Anche per la sedicenne Sàcagawea il viaggio non fu facile: ebbe un attacco di quel che oggi si ritiene fosse gonorrea, partorì il bambino, sano, e rischiò di annegare in una gola inondata all’improvviso a causa di una pioggia torrenziale. Finalmente poté riabbracciare la sua famiglia e la sua gente quando la spedizione raggiunse gli shoshoni, il 17 agosto 1805, nell’odierno Idaho. Proseguirà comunque, col bambino, nell’ultima parte del viaggio fino all’oceano attraverso le Montagne Rocciose.
La breve vita di Sàcagawea ebbe fine nel 1812, dopo aver dato alla luce una bambina. Con Charbonneau latitante, entrambi i suoi figli furono adottati e cresciuti da Clark.

La vita di questa ragazza ben presto fu circonfusa di un’aura leggendaria. Dettagli fantasiosi infarcirono gli scarni resoconti di Lewis e Clark, mentre sedicenti Sàcagawea, ormai anziane ma ancora viventi, alla fine del secolo si ritrovavano fra varie tribù disseminate lungo il percorso della spedizione.

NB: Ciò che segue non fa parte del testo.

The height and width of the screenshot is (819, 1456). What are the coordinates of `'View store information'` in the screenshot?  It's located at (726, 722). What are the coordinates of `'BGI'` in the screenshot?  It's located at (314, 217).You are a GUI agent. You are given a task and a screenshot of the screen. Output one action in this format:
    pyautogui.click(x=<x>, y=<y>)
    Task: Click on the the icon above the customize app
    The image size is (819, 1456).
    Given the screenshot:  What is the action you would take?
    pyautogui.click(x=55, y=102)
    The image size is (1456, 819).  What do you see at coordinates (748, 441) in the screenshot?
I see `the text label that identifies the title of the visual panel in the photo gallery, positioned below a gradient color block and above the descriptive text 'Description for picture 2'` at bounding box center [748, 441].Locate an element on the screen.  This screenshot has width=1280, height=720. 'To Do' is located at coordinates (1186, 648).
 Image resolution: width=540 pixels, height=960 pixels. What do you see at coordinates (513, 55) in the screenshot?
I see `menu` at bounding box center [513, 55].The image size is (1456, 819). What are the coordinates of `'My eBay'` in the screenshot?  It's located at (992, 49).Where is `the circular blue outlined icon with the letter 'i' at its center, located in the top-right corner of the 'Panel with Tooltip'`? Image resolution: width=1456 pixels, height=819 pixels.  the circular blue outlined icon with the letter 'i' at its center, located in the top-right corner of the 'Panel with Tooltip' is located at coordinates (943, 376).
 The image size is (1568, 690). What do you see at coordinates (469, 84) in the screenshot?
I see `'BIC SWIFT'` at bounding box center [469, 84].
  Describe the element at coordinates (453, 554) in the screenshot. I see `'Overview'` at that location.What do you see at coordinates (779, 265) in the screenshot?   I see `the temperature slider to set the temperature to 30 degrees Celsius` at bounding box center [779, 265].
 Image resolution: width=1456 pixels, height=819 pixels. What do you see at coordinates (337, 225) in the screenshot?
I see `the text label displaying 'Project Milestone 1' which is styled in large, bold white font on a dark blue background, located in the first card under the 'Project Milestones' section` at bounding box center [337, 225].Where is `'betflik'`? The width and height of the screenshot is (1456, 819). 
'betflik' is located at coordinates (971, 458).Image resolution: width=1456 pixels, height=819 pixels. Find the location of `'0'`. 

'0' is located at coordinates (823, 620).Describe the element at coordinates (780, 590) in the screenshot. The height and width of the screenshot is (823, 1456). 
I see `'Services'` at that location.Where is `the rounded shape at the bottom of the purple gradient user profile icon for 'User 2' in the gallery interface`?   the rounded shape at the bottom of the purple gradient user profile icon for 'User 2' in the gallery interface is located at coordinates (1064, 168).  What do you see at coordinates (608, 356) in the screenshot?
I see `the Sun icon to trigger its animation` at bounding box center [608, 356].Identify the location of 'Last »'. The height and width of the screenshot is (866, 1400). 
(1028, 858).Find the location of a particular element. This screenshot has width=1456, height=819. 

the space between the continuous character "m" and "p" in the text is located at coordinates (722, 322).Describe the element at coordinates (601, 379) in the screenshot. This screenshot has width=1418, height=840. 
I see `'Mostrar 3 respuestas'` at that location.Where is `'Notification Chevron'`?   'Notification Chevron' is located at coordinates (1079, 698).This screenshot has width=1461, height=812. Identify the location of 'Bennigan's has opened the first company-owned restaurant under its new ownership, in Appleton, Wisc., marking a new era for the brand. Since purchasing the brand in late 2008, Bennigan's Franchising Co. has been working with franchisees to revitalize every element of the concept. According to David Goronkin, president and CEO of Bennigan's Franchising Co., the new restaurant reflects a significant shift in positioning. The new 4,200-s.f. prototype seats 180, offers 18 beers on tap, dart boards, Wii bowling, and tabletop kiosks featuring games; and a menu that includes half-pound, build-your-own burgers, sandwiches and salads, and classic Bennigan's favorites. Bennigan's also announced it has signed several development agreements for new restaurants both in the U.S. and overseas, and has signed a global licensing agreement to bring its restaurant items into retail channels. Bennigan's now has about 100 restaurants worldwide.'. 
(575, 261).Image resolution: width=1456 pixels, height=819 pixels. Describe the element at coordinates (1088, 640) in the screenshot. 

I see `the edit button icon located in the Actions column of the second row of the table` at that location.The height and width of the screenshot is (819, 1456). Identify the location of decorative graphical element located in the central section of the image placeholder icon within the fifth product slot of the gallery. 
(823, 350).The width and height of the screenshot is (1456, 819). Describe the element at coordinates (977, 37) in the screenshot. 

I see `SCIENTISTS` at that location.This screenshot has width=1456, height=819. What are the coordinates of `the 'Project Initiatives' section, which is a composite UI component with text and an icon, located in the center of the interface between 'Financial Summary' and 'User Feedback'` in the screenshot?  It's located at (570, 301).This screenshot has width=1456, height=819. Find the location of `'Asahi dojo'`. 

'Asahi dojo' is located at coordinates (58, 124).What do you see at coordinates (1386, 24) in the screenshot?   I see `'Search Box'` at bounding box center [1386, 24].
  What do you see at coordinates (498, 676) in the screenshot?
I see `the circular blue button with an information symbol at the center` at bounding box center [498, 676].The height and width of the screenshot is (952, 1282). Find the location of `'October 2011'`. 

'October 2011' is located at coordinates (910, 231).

Le suffragette la elevarono a simbolo femminista, e il cinema degli anni quaranta la immolò al grande pubblico, nonostante il suo ruolo fosse dato ad attrici bianche. Il suo aspetto, ignoto, venne idealizzato e ricreato per un francobollo nel 1993, la zecca americana prese a modello una giovane shoshoni per riprodurne il viso sul “dollaro sàcagawea” del 2003, mentre ciò che rimane di certo è, semplicemente, il coraggio di vivere di questa giovane donna sconosciuta.